Harmony Strikes a Chord With Muslims, Jews in Marseille

After vandals desecrated Muslim gravestones in a public cemetery last summer, the presiding imam chose only one non-Muslim to speak at the rededication ceremony -- a Tunisian-born leader of the Jewish community.

Last month, a Jewish representative attended the festival of Eid al-Adha, one of Islam's most important holidays, at a local civic center. A few days later, a leading Muslim cleric took part in a commemoration ceremony for the hundreds of local Jews deported to Nazi death camps during World War II.

Marseille, population 800,000, a proud and bristly Mediterranean port, has since ancient times mixed diverse cultures and faiths. Today it is home to nearly 200,000 Muslims and 80,000 Jews, the continent's third-largest Jewish population center.

All the ingredients for protracted sectarian violence would seem to exist in large supply -- a young and impassioned imam, pugnaciously pro-Israel Jews, the anti-immigrant National Front, poverty, unemployment. But while Paris and other European cities have experienced waves of anti-Semitic violence and political agitation against immigrants, Marseille has only occasional outbreaks and remains generally at peace with itself.

→ **Given data**

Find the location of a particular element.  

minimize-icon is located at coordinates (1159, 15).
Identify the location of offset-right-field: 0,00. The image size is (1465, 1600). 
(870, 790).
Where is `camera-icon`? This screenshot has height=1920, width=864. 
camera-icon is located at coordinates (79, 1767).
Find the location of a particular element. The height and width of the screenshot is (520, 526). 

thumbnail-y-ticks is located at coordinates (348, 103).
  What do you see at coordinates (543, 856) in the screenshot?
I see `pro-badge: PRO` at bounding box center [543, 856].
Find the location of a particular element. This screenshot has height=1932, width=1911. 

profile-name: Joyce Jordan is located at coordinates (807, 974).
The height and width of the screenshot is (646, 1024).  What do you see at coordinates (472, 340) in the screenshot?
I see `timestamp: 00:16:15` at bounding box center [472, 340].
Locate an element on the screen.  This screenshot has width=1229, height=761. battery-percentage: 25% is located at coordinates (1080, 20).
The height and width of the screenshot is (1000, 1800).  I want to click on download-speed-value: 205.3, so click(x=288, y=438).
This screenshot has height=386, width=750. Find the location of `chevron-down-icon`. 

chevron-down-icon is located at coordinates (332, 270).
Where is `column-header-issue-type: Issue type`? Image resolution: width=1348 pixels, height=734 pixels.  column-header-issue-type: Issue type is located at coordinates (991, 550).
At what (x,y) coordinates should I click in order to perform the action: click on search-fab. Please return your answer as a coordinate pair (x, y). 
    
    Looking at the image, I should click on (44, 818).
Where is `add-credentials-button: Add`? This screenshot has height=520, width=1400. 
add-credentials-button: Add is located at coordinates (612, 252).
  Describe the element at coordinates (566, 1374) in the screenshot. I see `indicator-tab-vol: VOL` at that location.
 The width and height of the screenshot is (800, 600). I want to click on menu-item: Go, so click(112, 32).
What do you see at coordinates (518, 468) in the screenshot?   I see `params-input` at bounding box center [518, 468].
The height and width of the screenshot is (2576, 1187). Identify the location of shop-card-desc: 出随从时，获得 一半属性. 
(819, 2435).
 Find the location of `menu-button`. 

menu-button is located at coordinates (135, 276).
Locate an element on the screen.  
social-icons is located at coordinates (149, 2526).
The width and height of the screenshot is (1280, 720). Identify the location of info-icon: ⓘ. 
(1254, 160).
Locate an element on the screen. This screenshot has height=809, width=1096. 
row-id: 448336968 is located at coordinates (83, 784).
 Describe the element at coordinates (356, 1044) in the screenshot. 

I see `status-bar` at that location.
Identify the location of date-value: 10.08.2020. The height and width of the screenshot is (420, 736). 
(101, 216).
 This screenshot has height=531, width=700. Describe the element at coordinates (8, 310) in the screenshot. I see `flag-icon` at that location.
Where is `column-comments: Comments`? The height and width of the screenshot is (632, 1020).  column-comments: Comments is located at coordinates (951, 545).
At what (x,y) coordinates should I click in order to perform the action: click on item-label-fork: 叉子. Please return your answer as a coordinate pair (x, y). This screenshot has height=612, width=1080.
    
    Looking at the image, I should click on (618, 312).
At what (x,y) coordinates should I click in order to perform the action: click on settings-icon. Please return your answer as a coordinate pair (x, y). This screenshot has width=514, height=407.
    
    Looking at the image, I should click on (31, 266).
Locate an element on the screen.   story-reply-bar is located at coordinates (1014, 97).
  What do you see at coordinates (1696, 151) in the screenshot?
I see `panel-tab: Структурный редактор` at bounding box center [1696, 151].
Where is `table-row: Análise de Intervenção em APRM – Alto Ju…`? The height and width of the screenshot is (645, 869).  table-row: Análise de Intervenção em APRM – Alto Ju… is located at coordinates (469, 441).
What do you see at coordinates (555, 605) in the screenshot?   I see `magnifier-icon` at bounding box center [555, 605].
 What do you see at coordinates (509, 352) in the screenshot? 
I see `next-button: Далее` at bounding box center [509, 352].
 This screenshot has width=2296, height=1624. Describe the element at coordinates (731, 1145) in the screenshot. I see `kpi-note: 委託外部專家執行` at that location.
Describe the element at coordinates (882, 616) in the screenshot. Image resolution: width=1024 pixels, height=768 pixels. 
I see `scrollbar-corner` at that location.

→ **Prompt A**
Output, word for word, the passage of the article on Muslims and Jews in Marseille starting at "Last month, a" and ending at "Jewish population center.".
→ **Prompt B**
Express the records as a JSON list of strings with one string per line, omitting blank lines. Include only the lines starting at the first line of the records and ending at the line containing "center [543, 856].", with both ends included.

→ **Task result A**
Last month, a Jewish representative attended the festival of Eid al-Adha, one of Islam's most important holidays, at a local civic center. A few days later, a leading Muslim cleric took part in a commemoration ceremony for the hundreds of local Jews deported to Nazi death camps during World War II.

Marseille, population 800,000, a proud and bristly Mediterranean port, has since ancient times mixed diverse cultures and faiths. Today it is home to nearly 200,000 Muslims and 80,000 Jews, the continent's third-largest Jewish population center.

→ **Task result B**
[
  "Find the location of a particular element.  ",
  "minimize-icon is located at coordinates (1159, 15).",
  "Identify the location of offset-right-field: 0,00. The image size is (1465, 1600). ",
  "(870, 790).",
  "Where is `camera-icon`? This screenshot has height=1920, width=864. ",
  "camera-icon is located at coordinates (79, 1767).",
  "Find the location of a particular element. The height and width of the screenshot is (520, 526). ",
  "thumbnail-y-ticks is located at coordinates (348, 103).",
  "  What do you see at coordinates (543, 856) in the screenshot?",
  "I see `pro-badge: PRO` at bounding box center [543, 856]."
]